Pasaje:
Probablemente muchas lectoras y lectores han visto cómo, de un día al siguiente, en las cunetas de las carreteras desaparecen las plantas, dejando una banda rosado- anaranjada y yerma. Es el resultado de la acción fulminante de un herbicida total y no selectivo, el glifosato.
El glifosato se emplea para matar hierbas y arbustos. Su uso es habitual en agricultura. Las administraciones lo aplican en las cunetas como parte de las campañas de prevención de incendios. Muchas personas lo emplean para controlar las "malas hierbas", en una de las marcas de uso más extendido: el Roundup de Monsanto.
Pero sus efectos van más allá de su radical acción con la vegetación: el glifosato se infiltra en el suelo, contaminando los acuíferos y esparciéndose sin control por el subsuelo. Es muy soluble en el agua, y persistente en la tierra.
Diversos estudios científicos describen su toxicidad subaguda y crónica relacionándola con daños genéticos, trastornos reproductivos, anomalías espermáticas, y carcinogénesis. Las sustancias que acompañan al glifosato en los herbicidas para facilitar su absorción como el N-nitroso glifosato y el formaldehido multiplican su toxicidad. En fauna, incluso en pequeñas dosis, el glifosato puede provocar la muerte de anfibios. Es tóxico para la fauna acuática, los animales domésticos y el ganado.
Desde 2015, el glifosato está considerado como posible cancerígeno por el Centro Internacional de Investigaciones sobre el Cáncer (IARC), vinculado a la Organización Mundial de la Salud (OMS), que lo clasificó como compuesto 2A: "Probablemente cancerígeno para humanos".

Qué hacer:
[A] Responde con lo que dice el pasaje sobre el glifosato:
(i) ¿Qué marca de uso muy extendido se nombra?
(ii) ¿Qué dos sustancias que acompañan al glifosato multiplican su toxicidad?
(iii) ¿Desde qué año lo considera el IARC un posible cancerígeno?
[B] Reproduce sin cambios todo lo que va en el pasaje desde "El glifosato se emplea" hasta "en la tierra.".

Datos registrados:
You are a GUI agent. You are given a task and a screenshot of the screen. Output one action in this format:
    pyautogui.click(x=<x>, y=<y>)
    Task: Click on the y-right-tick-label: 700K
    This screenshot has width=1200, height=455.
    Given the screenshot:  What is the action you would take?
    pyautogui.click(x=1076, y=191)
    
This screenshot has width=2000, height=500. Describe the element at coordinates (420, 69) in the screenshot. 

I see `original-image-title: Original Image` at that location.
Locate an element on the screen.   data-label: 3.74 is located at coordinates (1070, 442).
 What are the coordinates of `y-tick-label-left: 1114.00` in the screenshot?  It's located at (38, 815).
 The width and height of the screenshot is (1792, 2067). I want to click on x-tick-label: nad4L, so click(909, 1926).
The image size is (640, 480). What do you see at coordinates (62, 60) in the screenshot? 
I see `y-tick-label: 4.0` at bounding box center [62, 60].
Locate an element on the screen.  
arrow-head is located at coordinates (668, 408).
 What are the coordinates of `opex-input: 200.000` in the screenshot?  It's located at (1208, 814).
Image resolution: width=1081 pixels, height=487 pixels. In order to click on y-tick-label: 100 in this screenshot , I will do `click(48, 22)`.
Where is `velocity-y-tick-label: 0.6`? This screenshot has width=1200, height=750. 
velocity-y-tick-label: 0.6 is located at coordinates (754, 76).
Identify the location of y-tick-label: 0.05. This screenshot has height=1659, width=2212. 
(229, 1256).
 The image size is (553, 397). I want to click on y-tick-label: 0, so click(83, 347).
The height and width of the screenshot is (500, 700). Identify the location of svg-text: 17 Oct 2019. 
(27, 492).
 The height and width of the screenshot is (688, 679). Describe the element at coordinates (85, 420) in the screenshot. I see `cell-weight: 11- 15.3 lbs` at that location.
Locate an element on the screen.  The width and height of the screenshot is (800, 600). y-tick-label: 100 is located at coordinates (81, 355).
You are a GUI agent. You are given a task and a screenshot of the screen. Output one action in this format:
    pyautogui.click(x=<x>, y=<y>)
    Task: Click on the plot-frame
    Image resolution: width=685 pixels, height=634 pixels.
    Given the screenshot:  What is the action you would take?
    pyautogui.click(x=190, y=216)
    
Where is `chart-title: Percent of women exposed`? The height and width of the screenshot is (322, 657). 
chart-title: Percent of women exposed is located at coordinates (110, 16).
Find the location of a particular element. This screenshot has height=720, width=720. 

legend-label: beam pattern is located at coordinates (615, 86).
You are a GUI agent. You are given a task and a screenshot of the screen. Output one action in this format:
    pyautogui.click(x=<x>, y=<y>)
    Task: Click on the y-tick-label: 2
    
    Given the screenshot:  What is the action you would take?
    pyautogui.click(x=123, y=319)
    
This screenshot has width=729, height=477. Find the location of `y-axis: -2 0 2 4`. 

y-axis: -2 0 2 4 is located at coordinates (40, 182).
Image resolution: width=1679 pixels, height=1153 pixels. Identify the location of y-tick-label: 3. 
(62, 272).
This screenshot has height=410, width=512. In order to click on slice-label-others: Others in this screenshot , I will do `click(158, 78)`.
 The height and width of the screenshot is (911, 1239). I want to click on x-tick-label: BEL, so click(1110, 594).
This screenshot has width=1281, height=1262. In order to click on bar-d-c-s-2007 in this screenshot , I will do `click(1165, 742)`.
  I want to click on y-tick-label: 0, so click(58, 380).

Resultados:
[A]
(i) El Roundup de Monsanto.
(ii) El N-nitroso glifosato y el formaldehido.
(iii) Desde 2015.

[B]
El glifosato se emplea para matar hierbas y arbustos. Su uso es habitual en agricultura. Las administraciones lo aplican en las cunetas como parte de las campañas de prevención de incendios. Muchas personas lo emplean para controlar las "malas hierbas", en una de las marcas de uso más extendido: el Roundup de Monsanto.
Pero sus efectos van más allá de su radical acción con la vegetación: el glifosato se infiltra en el suelo, contaminando los acuíferos y esparciéndose sin control por el subsuelo. Es muy soluble en el agua, y persistente en la tierra.